Marie quitte l’entreprise A où elle avait accumulé 8 000 € dans le PEE, dont 2 ans de blocage déjà courus (durée légale de blocage 5 ans). Elle n’a pas demandé le versement lors de son départ. Dans l’entreprise B, il existe un PEE avec un règlement prévoyant une durée de blocage minimale de 5 ans ; Marie demande le transfert de ses 8 000 € vers ce nouveau PEE. Les 2 années déjà écoulées sont prises en compte : il restera donc 3 ans de blocage à courir sur les sommes transférées. Ces 8 000 € ne seront pas comptés dans le plafond annuel des versements de l’entreprise B et n’entraîneront pas automatiquement un abondement complémentaire, sauf si le transfert intervient après expiration du délai de blocage ou si les sommes sont transférées vers un plan retraite ouvrant droit à l’abondement selon les règles prévues.

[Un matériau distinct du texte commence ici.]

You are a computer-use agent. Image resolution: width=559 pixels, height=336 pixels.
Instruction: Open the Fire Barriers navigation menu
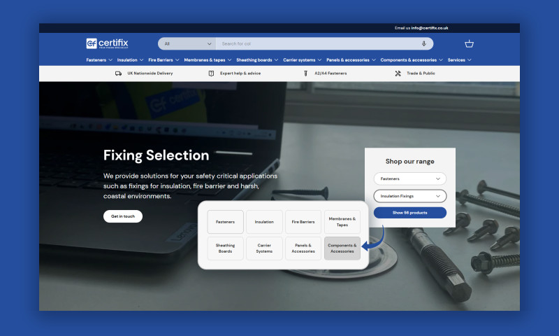[x=164, y=60]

- Transfert possible des sommes de réserve de participation non demandées à la rupture vers le plan d’épargne du nouvel employeur (PEE/PEI/PERCO ou équivalent).
- Le salarié peut demander le transfert des sommes détenues dans un plan d’épargne vers un autre plan, avec ou sans rupture du contrat de travail.
- Le plan destinataire doit comporter une durée minimale de blocage au moins équivalente à celle du plan d’origine pour permettre le transfert (sauf vers certains plans retraite prévus).
- Le délai d’indisponibilité déjà écoulé s’impute sur la durée de blocage du plan d’accueil : le salarié ne recommence généralement pas un nouveau délai complet.
- Exception : si les sommes sont utilisées pour souscrire une augmentation de capital visée par l’article L.3332-18, le mécanisme d’imputation du délai ne s’applique pas.
- Les sommes transférées ne sont pas prises en compte pour le calcul du plafond annuel de versement (article L.3332-10).
- En principe, les transferts ne donnent pas lieu au versement complémentaire de l’entreprise prévu à L.3332-11, sauf cas limités (transfert après expiration du délai d’indisponibilité ou transfert d’un PEE/PEI vers un plan retraite L.3334-1).
- Les sommes ayant bénéficié d’un « supplément d’abondement » (selon L.3332-11) ne sont transférables que si le règlement du plan d’origine l’autorise.